Scientific classification
- Kingdom: Animalia
- Phylum: Chordata
- Class: Aves
- Order: Passeriformes
- Family: Tyrannidae
- Genus: Tyrannus
- Species: T. verticalis
- Binomial name: Tyrannus verticalis Say, 1822

= Western kingbird =

- Genus: Tyrannus
- Species: verticalis
- Authority: Say, 1822
- Conservation status: LC

Species of bird

The western kingbird (Tyrannus verticalis) is a large tyrant flycatcher found throughout western North America, as far south as Mexico.
==Description==
Adults are a combination of both gray and yellow plumage, along with crimson feathers that are hidden until courtship or against intruders.
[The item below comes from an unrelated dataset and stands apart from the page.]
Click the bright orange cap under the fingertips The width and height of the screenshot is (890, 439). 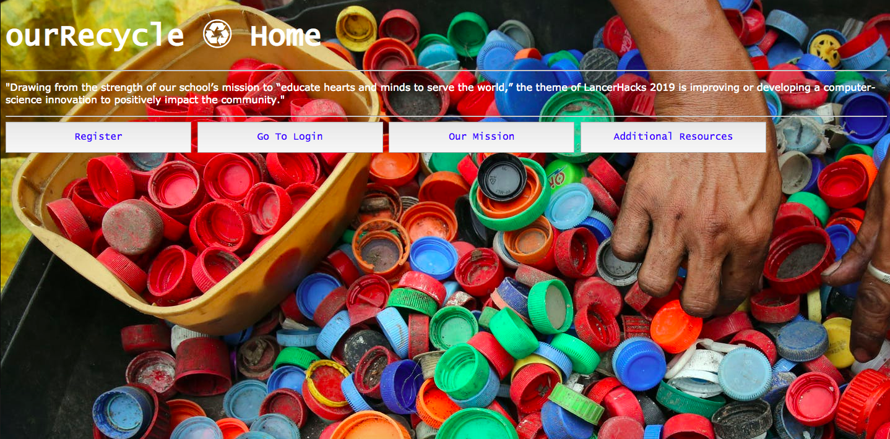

Characteristic of kingbird species, the western kingbird is very territorial. Although the western is often misidentified as Cassin's kingbird, Couch's kingbird, or the tropical kingbird due to the yellow coloration, it can be distinguished from these other species through its black, squared tail with white edges.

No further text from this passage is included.